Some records

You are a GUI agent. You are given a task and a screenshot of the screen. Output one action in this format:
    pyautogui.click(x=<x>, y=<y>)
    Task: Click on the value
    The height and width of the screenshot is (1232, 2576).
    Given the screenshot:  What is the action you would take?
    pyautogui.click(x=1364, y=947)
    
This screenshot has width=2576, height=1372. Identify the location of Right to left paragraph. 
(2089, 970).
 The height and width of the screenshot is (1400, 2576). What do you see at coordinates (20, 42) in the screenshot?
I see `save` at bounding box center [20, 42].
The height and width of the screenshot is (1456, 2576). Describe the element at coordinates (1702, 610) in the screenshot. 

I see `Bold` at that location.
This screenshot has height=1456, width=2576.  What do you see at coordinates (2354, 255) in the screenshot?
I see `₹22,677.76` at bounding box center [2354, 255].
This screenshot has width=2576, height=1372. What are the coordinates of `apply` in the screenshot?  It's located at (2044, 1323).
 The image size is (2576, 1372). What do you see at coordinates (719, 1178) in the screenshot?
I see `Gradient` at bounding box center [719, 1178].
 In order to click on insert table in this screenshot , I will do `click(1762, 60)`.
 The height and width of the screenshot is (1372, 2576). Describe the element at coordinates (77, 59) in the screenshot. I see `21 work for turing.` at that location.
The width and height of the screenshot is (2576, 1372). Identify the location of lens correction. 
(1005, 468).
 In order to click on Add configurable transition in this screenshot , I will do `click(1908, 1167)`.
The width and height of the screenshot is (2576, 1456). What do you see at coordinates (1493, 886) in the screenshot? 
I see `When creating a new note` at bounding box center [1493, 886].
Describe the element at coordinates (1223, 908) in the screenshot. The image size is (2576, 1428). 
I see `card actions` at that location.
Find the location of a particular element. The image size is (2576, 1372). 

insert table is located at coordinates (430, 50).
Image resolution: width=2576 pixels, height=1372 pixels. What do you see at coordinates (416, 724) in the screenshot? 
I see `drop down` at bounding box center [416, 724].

- **Task instructions**: Find each line in the records above that contains the string "located", matching case, and copy those lines.

- **Answer to this task**:
This screenshot has width=2576, height=1372. What are the coordinates of `apply` in the screenshot?  It's located at (2044, 1323).
insert table is located at coordinates (430, 50).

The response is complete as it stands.